A polyimide film which has good reproducibility, good heat resistance, and good insulation characteristics is preferred as the insulating film 13. The polyimide film may comprise Capton (trade name) which is a polyimide of 1,2,4,5-benzenetetracarboxylic acid (anhydride) and 4,4'-diaminodiphenyl ether. The mask can be press-formed as shown in FIG. 3(A). The flat mask members 1 and 3 formed in this manner are not subject to misalignment or disarrangements in elongation, as shown in FIGS. 3(A) and 3(B). Effective areas 15 of the flat mask members 1 and 3 with the apertures tightly contact with each other. The peripheral portions 11 of the flat mask members 1 and 3 tightly contact with each other through the insulating film 13. As shown in FIG. 2 or 3(B), the apertures 7 and 9 of the flat mask members 1 and 3 are deviated from each other at edges of the effective areas 15 of the flat mask members 1 and 3 so as to readily align the incident axes of the electron beams with the apertures 7 and 9 when the flat mask members 1 and 3 are spaced apart from each other at a predetermined distance. At this time, one formed mask member is fixed while the other formed mask member is vertically moved for a predetermined distance and is fixed. In particular, the formed mask member 1 is welded on a frame 21, and the formed mask member 1 and the frame 21 are fixed by one jig 19, while the formed mask member 3 is moved upward by the other jig 19 by the predetermined distance, as shown in FIG. 4. Subsequently, the formed mask members 1 and 3 are caulked and are mechanically fixed in position relative to each other.
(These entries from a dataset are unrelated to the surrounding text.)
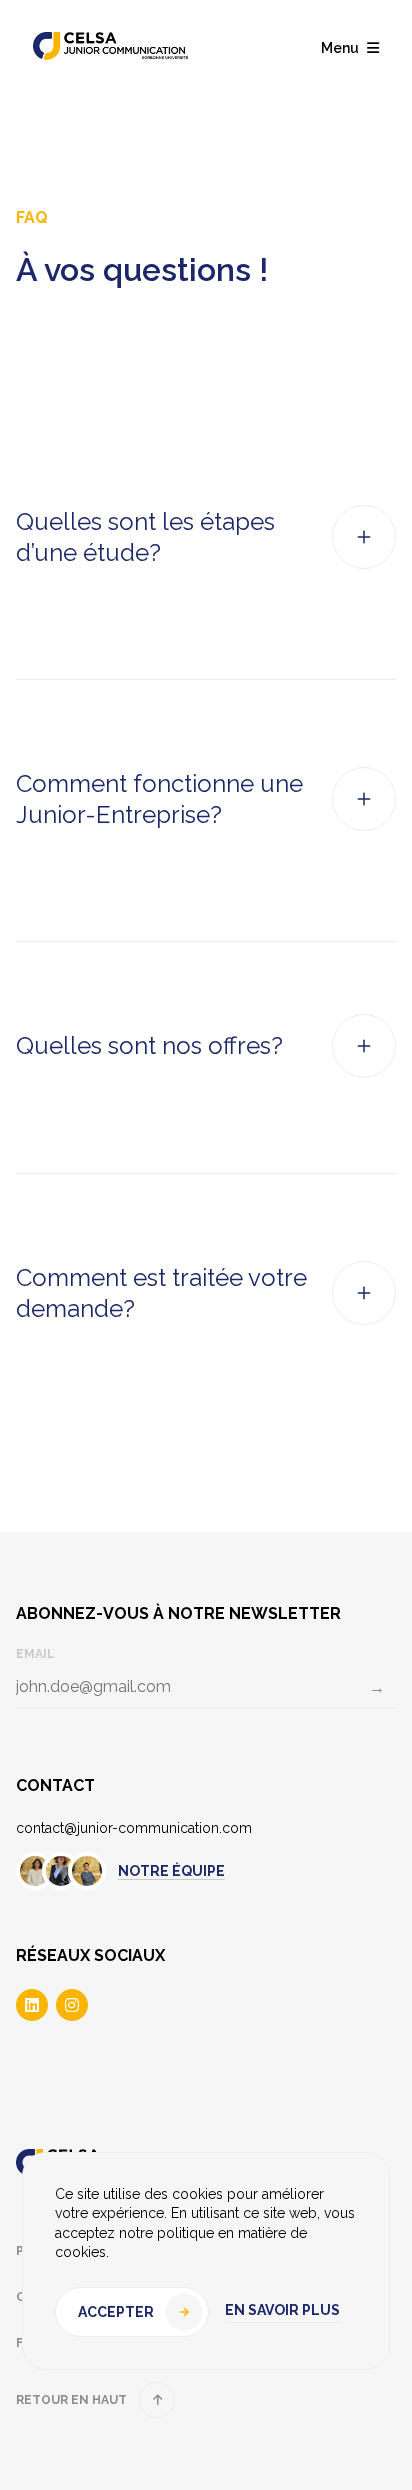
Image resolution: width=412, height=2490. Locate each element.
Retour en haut (71, 2400)
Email (35, 1654)
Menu (340, 48)
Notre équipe (171, 1871)
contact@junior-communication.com (134, 1828)
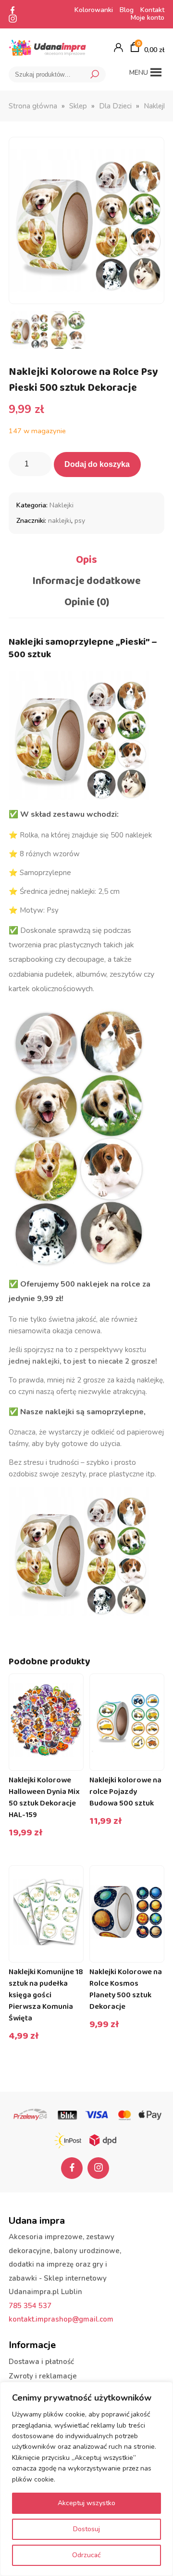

The specifications of the mask are as follows: the outer dimensions of the two flat mask members are about 428 mm×330 mm; the effective area is about 382 mm×290 mm; the thickness of the mask member is 0.30 mm; the thickness of the insulating film and the thickness of the etched portion outside the effective area of the mask member 1 is about 0.125 mm; the radius of curvature of the effective area of the formed mask is about 740 mm to 800 mm; and the length of the skirt portion (peripheral portion) is about 15 mm. In the mask manufactured with the dimensions described above, the apertures 7 and 9 of the formed mask members 1 and 3 are aligned in one-to-one correspondence. The insulator is not present within the effective area of the formed mask members 1 and 3 which respectively have apertures 7 and 9. The insulating film is disposed between the formed mask members 1 and 3 but only in the peripheral portions outside the effective areas. The formed mask members 1 and 3 are insulated from each other through the insulating film. Since the electron beam may not be adversely affected by the electric charge on the insulating film, industrial application of the mask is facilitated.
In the above embodiment, the two formed mask members are fixed relative to each other by caulking. However, the formed mask members may be fixed with an adhesive. An insulating rod may extend through the formed mask members. Alternatively, the formed mask member 3 may be fixed on another frame, while the formed mask member 1 is fixed on the frame 21. The formed mask members 1 and 3 may be separately fixed to the panel in the color CRT. The above embodiment is described with reference to the mask focusing type color CRT wherein different voltages are applied across the formed mask members 1 and 3. However, the present invention may also be applied to a case in which the same voltage is applied to two formed mask members, and another case in which two formed mask members are thermally insulated from each other.
Further, in the above embodiment, the polyimide film is used as the insulating film disposed between the formed mask members 1 and 3. However, the present invention is not limited to this. An insulator need not be in the form of a film if it has a thermal resistance at high temperatures of about 400° to 500° C.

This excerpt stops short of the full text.